Traditional book design revolves around attracting the attention of a physical customer in a physical book store. In this regard it is similar to any product-package design. But these days most sales take place through online venues (basically, Amazon) rather than physical bookstores. Most potential customers aren't going to pick up your book, turn it over, and read the cover materials. This especially is true of self-published authors, who have little realistic prospect of appearing in the majority of brick and mortar stores. If there is browsing involved, it will be online and the user only will see images of your front-cover and some accompanying descriptive text. It is very important to optimize this description, but that is another subject.

The point is that back-cover text no longer is a major vehicle for advertising. The only advertising a cover offers online is through direct visual appeal. A beautiful or mysterious cover can and will draw readers in, and is critical to sell your book. Nothing says "amateur crap" as loudly as a badly designed cover. As with most things, care in appearance rightly or wrongly serves as a proxy for care in all things. People do judge a book by a cover, so ensure yours is a cover you’d like to be judged by.

I’ll mention one other consideration — though this pertains to the illustration itself more than the design. These days, a lot of fiction is classified as "genre." Aside from the possibly snooty connotations in some circles, the meaning typically isn’t judgmental. However, it is important to know where your book falls and whom you are marketing it to. With genre fiction, there may be certain expectations about the information conveyed by the cover image. A space novel should have a space-themed cover, etc. This is part of why so many genre covers look similar — even ones which aren’t trying to be part of the herd. To paraphrase one professional illustrator: if the reader expects zombies and gets space battles, they won't be happy. They may even give you a bad review. So space novels have space-themed covers and zombie novels have zombie-themed covers.
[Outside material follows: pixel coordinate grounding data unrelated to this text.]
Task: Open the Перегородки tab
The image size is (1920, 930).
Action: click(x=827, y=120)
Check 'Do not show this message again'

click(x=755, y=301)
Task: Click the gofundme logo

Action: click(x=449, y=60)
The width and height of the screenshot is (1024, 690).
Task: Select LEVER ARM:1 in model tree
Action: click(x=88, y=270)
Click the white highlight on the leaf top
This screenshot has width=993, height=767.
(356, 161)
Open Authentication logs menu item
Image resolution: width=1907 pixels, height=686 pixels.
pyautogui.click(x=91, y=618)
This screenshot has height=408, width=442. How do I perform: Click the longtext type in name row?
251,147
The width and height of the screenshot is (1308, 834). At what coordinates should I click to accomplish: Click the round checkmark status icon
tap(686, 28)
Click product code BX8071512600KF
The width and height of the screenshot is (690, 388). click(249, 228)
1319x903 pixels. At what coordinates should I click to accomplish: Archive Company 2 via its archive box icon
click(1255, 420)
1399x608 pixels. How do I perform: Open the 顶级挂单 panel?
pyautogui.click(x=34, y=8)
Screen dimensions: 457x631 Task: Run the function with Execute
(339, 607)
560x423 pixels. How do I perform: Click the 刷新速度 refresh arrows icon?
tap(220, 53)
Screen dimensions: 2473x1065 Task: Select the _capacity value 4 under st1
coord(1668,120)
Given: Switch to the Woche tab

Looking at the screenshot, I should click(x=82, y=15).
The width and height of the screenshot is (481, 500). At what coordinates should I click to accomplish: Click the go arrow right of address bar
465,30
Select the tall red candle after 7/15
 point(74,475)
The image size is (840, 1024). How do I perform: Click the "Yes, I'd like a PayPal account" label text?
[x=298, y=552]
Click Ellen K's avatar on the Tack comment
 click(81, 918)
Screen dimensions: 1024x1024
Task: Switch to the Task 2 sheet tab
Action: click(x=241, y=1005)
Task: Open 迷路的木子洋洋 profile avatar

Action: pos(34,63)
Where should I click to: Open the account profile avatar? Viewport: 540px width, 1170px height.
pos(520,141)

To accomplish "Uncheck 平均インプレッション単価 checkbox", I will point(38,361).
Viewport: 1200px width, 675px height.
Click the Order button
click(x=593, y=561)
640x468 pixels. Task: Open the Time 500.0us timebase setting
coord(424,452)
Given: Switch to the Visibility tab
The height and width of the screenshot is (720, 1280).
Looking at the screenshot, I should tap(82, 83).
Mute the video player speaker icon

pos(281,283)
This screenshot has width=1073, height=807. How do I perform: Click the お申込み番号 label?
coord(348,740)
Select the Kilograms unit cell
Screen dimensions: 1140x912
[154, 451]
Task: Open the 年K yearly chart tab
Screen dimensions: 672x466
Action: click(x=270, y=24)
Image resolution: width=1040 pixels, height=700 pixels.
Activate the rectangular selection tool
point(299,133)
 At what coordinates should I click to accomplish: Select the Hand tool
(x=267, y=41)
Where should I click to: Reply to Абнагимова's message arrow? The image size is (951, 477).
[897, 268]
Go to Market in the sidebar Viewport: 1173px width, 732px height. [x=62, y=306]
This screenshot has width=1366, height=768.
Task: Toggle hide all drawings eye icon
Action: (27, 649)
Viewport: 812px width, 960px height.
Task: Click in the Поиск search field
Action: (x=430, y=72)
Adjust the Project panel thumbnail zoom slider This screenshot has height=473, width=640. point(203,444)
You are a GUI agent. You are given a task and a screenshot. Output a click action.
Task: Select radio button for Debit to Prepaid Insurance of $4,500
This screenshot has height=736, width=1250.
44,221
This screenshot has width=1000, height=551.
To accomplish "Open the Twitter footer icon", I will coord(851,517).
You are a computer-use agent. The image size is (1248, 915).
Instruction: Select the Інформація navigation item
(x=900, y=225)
If yours (like mine) doesn't neatly fit a niche or is more literary in nature, then there’s a bit of a tightrope to be walked. Among other things, a genre-themed title could dissuade a more general reader. There is a fine line between enticing genre readers and putting off literary ones.

Returning to the specifics of cover design, modern covers need not contain traditional elements such as the author bio, description, and reviews. That is not to say these are harmful or counterproductive. They take a bit more effort, but still can serve as advertising via word of mouth. One person sees a book someone else owns, picks it up, and the traditional browsing model kicks in. Whether or not to include such elements is a personal choice. I feel they clutter the cover (for a paperback), and prefer not to. However, I also see no reason not to include such items on the inside flap of a hardcover dust-jacket.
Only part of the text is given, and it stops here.